On January 19 2021, the College Board discontinued all SAT Subject tests, including the SAT Subject Test in Spanish. This was effective immediately in the United States, and the tests were to be phased out by the following summer for international students. This was done as a response to changes in college admissions due to the impact of the COVID-19 pandemic on education.

Test
The test was one hour long and was composed of 85 multiple choice questions. It was scored on a scale from 200 to 800, as were all SAT Subject Tests. This test was offered five times annually and did not include a listening section, which could be found on a separate but similar test, the SAT Subject Test in Spanish with Listening. The listening test was only offered once every year.

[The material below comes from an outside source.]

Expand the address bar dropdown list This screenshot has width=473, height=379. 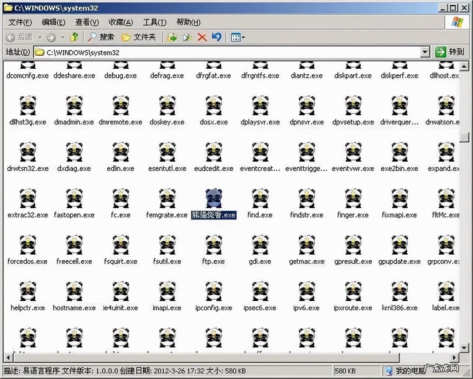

According to the College Board, the three overall topics on the test were evenly divided among the 85 questions, with each comprising about a third of the test. They were as follows:
 Vocabulary and Structure
 Paragraph Comprehension
 Reading Comprehension

The College Board listed multiple anticipated skills for taking the test, as follows:
 Knowledge of words that represent different parts of speech along with some basic expressions within culturally appropriate contexts.
 Ability to select appropriate grammatically correct words and/or expressions in order to complete a sentence. A section of the test contains vocabulary and structure questions embedded within longer paragraphs.
 Understanding of similar points (as main and supporting ideas, themes, style, tone, and the spatial and temporal settings) of a passage.

Scoring
This test was no different from any other SAT Subject Test in language, so all "standard scoring methods" applied, including:
 Each correct answer is worth 1 point
 Each answer left blank neither adds nor deducts points to the score
 Each incorrect answer subtracts 0.25 points away from the final grade

It was possible to get a perfect score on the exam while leaving some answers blank, depending on how well one did on each section.

The mean score on this test was a 653. 18,161 students took the test in 2016.